Each line below should be repeated exactly, but no picture should be carried over.

==== Supplied material ====

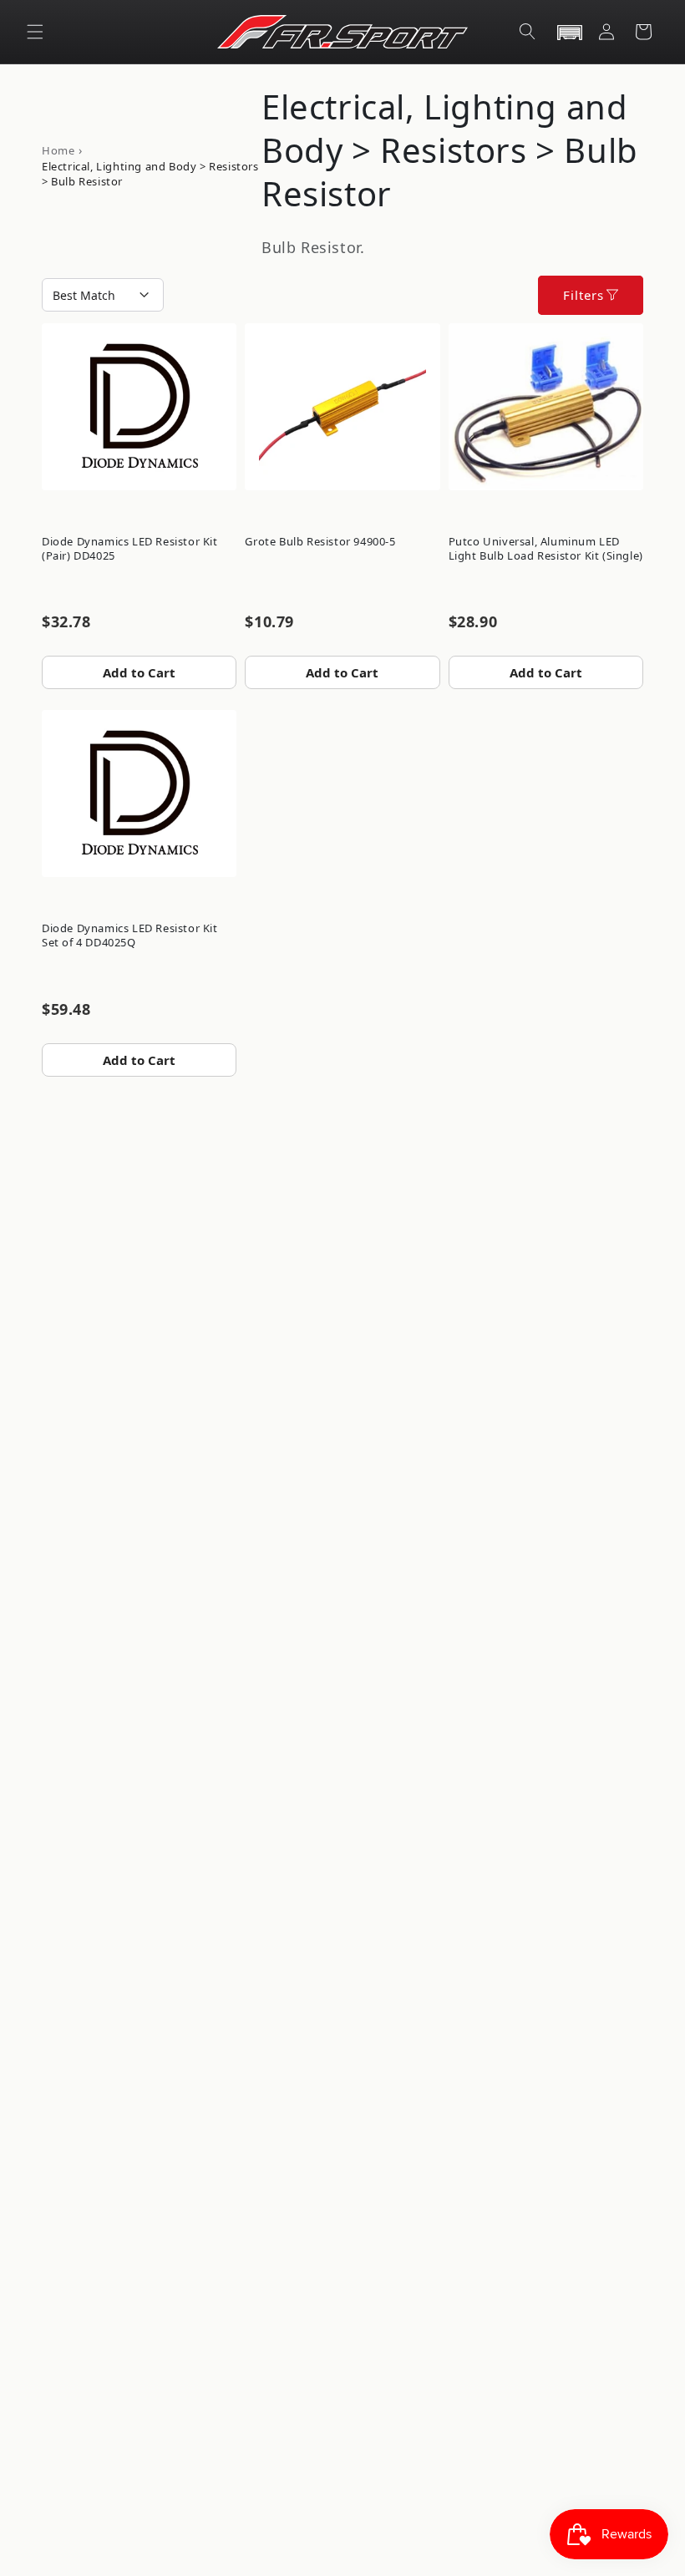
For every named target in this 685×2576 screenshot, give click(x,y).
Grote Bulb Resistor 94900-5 (320, 541)
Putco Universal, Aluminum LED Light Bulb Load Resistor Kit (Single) (546, 548)
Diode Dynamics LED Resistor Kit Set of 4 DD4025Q (130, 935)
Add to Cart (139, 672)
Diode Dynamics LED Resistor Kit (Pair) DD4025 (130, 548)
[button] (35, 31)
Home (58, 150)
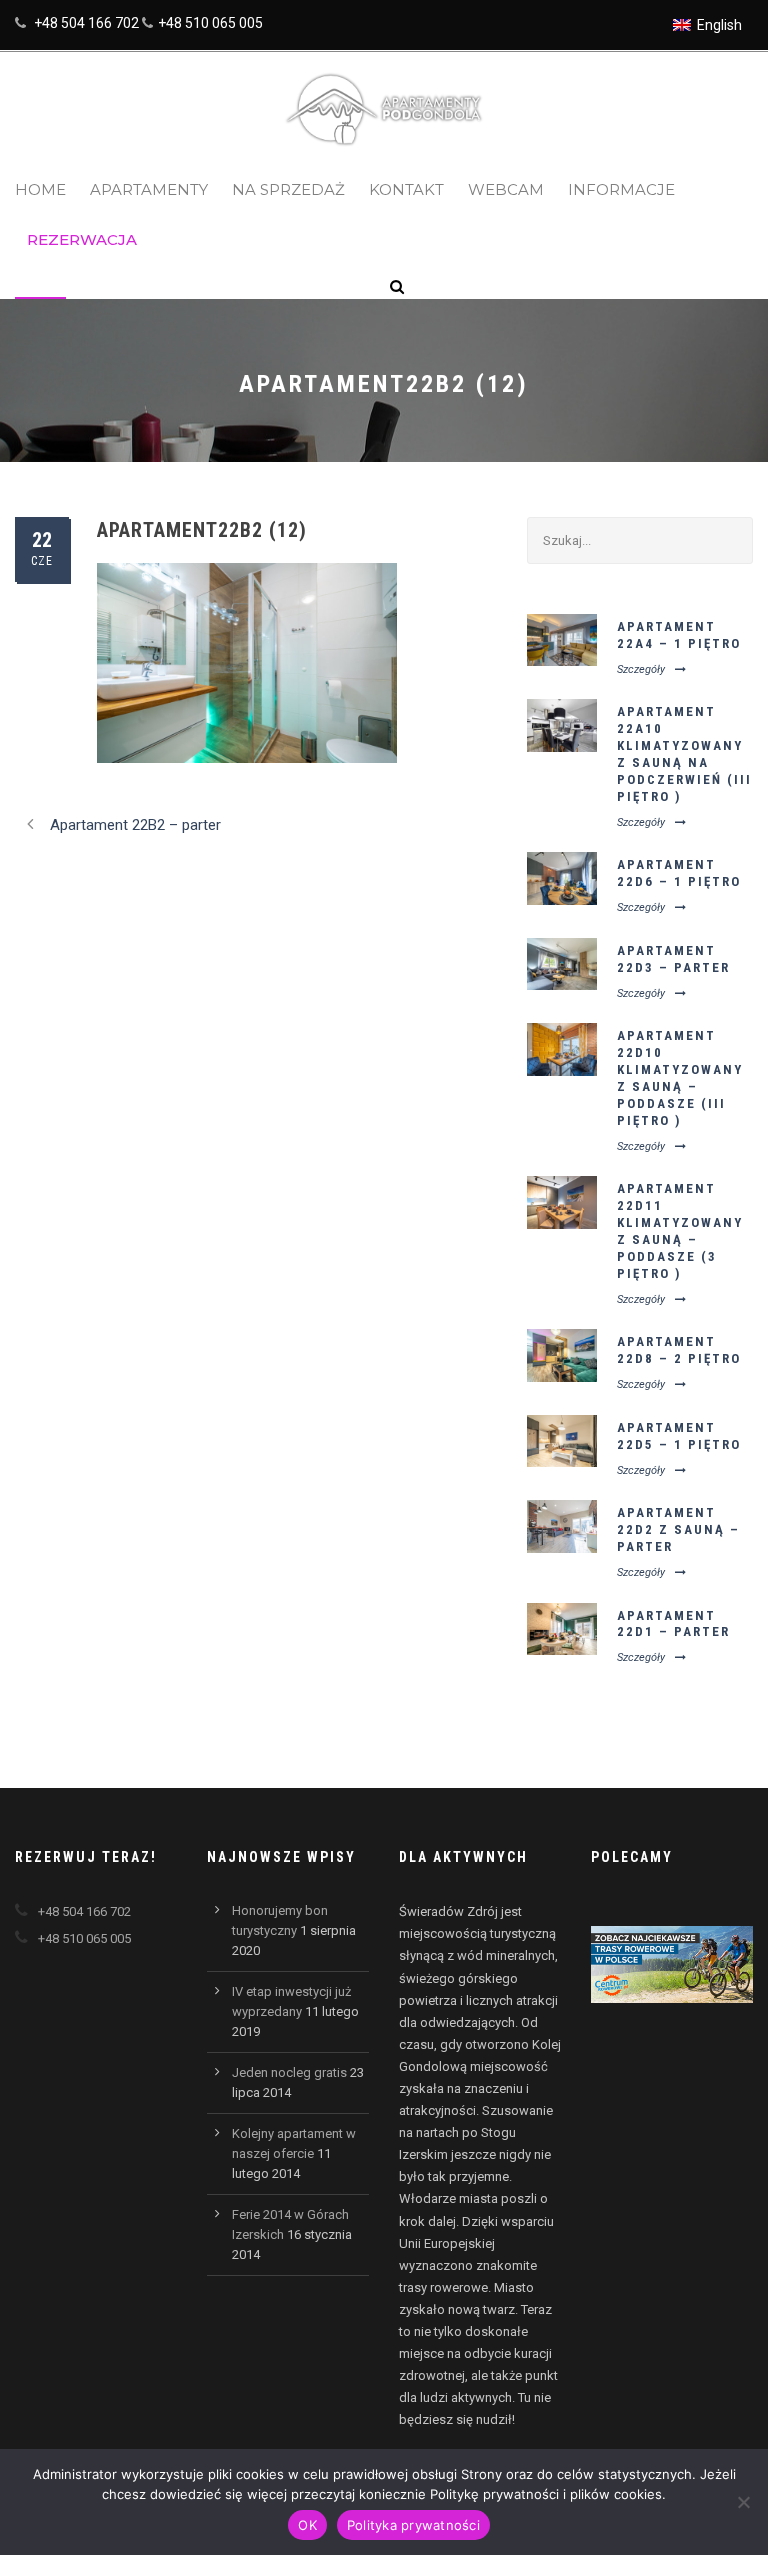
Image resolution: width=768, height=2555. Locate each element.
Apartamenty (149, 189)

====

# Finished task:
For every named target in this 685×2576 screenshot, give click(x,y).
Grote Bulb Resistor 94900-5 (320, 541)
Putco Universal, Aluminum LED Light Bulb Load Resistor Kit (Single) (546, 548)
Diode Dynamics LED Resistor Kit Set of 4 DD4025Q (130, 935)
Add to Cart (139, 672)
Diode Dynamics LED Resistor Kit (Pair) DD4025 (130, 548)
[button] (35, 31)
Home (58, 150)
Image resolution: width=768, height=2555. Locate each element.
Apartamenty (149, 189)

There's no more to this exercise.